→ Task goal:
Recast the lines below as a JSON list of strings, one string per line, leaving out blank lines.
++++++++++++++++++++
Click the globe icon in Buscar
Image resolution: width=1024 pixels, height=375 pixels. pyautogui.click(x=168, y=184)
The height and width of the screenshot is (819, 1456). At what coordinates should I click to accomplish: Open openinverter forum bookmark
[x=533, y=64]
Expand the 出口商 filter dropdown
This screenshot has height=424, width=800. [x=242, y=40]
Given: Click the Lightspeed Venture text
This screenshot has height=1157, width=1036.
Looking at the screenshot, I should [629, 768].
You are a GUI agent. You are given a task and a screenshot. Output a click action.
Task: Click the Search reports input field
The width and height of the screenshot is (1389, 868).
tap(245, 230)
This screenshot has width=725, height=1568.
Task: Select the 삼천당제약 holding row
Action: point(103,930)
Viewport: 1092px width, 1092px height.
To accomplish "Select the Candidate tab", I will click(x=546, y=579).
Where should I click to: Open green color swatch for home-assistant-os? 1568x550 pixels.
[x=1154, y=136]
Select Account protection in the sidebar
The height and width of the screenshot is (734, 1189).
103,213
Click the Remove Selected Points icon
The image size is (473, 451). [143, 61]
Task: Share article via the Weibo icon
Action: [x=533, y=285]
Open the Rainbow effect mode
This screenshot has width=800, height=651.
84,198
++++++++++++++++++++
→ Task solution:
[
  "Click the globe icon in Buscar",
  "Image resolution: width=1024 pixels, height=375 pixels. pyautogui.click(x=168, y=184)",
  "The height and width of the screenshot is (819, 1456). At what coordinates should I click to accomplish: Open openinverter forum bookmark",
  "[x=533, y=64]",
  "Expand the 出口商 filter dropdown",
  "This screenshot has height=424, width=800. [x=242, y=40]",
  "Given: Click the Lightspeed Venture text",
  "This screenshot has height=1157, width=1036.",
  "Looking at the screenshot, I should [629, 768].",
  "You are a GUI agent. You are given a task and a screenshot. Output a click action.",
  "Task: Click the Search reports input field",
  "The width and height of the screenshot is (1389, 868).",
  "tap(245, 230)",
  "This screenshot has width=725, height=1568.",
  "Task: Select the 삼천당제약 holding row",
  "Action: point(103,930)",
  "Viewport: 1092px width, 1092px height.",
  "To accomplish \"Select the Candidate tab\", I will click(x=546, y=579).",
  "Where should I click to: Open green color swatch for home-assistant-os? 1568x550 pixels.",
  "[x=1154, y=136]",
  "Select Account protection in the sidebar",
  "The height and width of the screenshot is (734, 1189).",
  "103,213",
  "Click the Remove Selected Points icon",
  "The image size is (473, 451). [143, 61]",
  "Task: Share article via the Weibo icon",
  "Action: [x=533, y=285]",
  "Open the Rainbow effect mode",
  "This screenshot has width=800, height=651.",
  "84,198"
]